(WNY News Now) – The Department of Veterans Affairs (VA) reports strides in the mission to house homeless veterans and address mental health concerns, with an emphasis on suicide prevention.
Washington D.C. – Housing for veterans extends beyond mere shelter; it is a stepping stone towards rebuilding lives. Veterans with stable housing have a better chance at securing employment, accessing healthcare, and achieving personal growth. The VA has recently declared progress in the commitment to ending veteran homelessness.

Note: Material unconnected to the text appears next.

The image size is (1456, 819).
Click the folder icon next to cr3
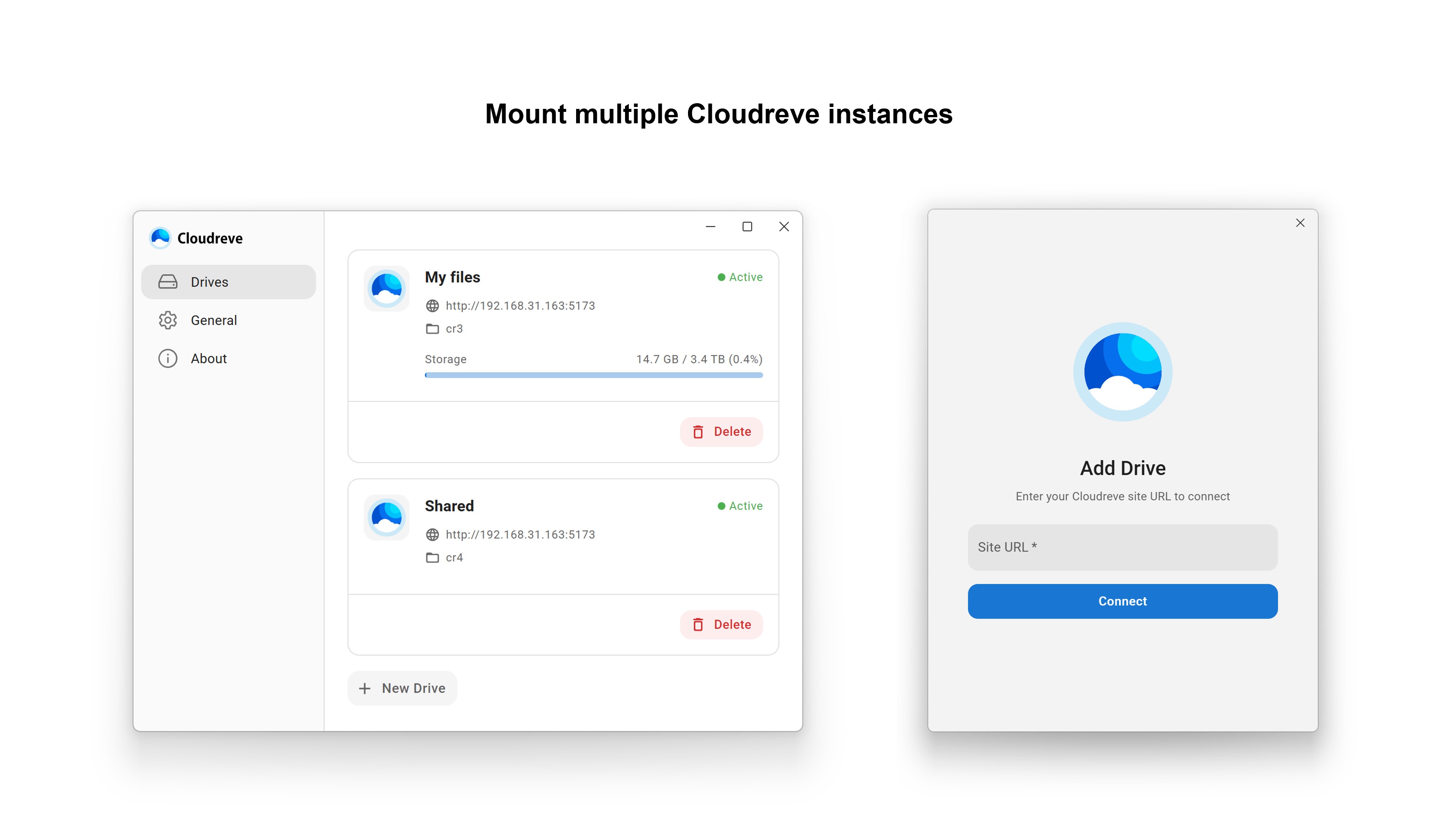(x=432, y=329)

By July 2023, they had housed 26,470 homeless veterans and are on track to exceed their 2023 goal of 38,000 housed veterans. Over $1 billion in grants have been allocated to community organizations supporting homeless and at-risk veterans.

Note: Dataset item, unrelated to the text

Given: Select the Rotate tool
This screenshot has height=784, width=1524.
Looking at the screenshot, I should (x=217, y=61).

The VA employs an evidence-based Housing First approach, prioritizing housing access and support, including legal aid, healthcare, job training, and more. However, amid these successes, the VA acknowledges the grave issue of veteran suicide during September, Suicide Prevention Month.
High rates of mental health diagnoses, such as PTSD and substance use disorders, along with psychosocial stressors like housing instability, contribute to this challenge.
To aid veterans, VA.gov/REACH provides a self-assessment tool and resources tailored to their needs. The VA encourages veterans to seek help and assures them that resources and support are available.
For veterans in crisis or those concerned about them, the Veterans Crisis Line offers 24/7 confidential support, accessible at 988 (press 1), www.VeteransCrisisLine.net, or by texting 838255.